I am very struck by and appreciative of the attempts to tell this story in a more holistic way that avoids oversimplifying what it takes to facilitate development in a system of this scale and complexity. Something about us may want to hear there is a hero in the wings or a silver bullet that will solve our challenges. But that just is not the case. That heroic hope actually invites us to dodge doing what we can to find our place and means to add value to the larger system. As Chris Thompson, of the Fund for Our Economic Future in Ohio, states, “We live in an era where power is diffuse and value is created through networks built on trust, not hierarchy. We’re going to have to learn how to manage in a networked world.”
2 Comments
Curtis, each of these bullet points about networks resonates with me. What I have a more challenging time with is with the effort to tell a story without simplifying it.
I absolutely agree that any significant change will come through the power of leaderful decentralized networks without an easily identifiable single leader.

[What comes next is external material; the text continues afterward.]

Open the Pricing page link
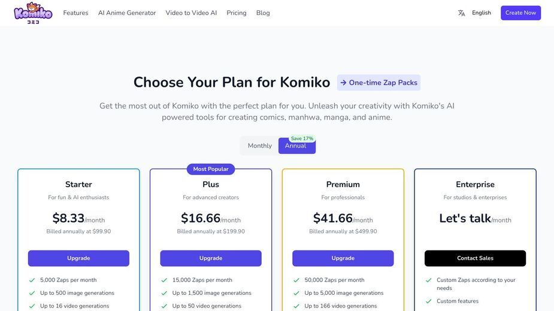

What I have a hard time with is with the effort to move away from the possibly primal tendency to understand transformation as part of the hero’s journey.
What we find in networks is the “ontological equality” between nodes and links. Our connections are as real as the individuals connecting.
But each of these connection is among singularities, and each singularity arrives at this connection through its own “hero’s journey.” There is a potentially primal importance in continuing to tell the story of the hero. What has to change is what this hero does.
Here, hero is weaver, hero is amplifier, hero is influencer, hero is inspiration, attraction, authenticity, connection, the manifested power to create, wielded boldly and in the face of very real obstacles. Hero is risking everything, and the choice to risk is definitely individual, and a collection of individual choices.
I appreciated this point “A network benefits from spending time early on building its own collaborative culture.” In this article I just read http://www.forbes.com/sites/ashoka/2013/06/26/advice-to-changemakers-lessons-from-the-ashoka-american-express-emerging-innovators-boot-camp-in-toronto/
about lessons learned by social entrepreneurs, one said how important building a culture of a new organization is – essentially after 3 years it is fixed and much harder to change. It was a reminder that for me that in helping new networks form, we are essentially creating an organization of sorts (at a larger scale) that has a culture. How can we be intentional about creating a culture that encourages behaviors and ways of working the enable networks to thrive?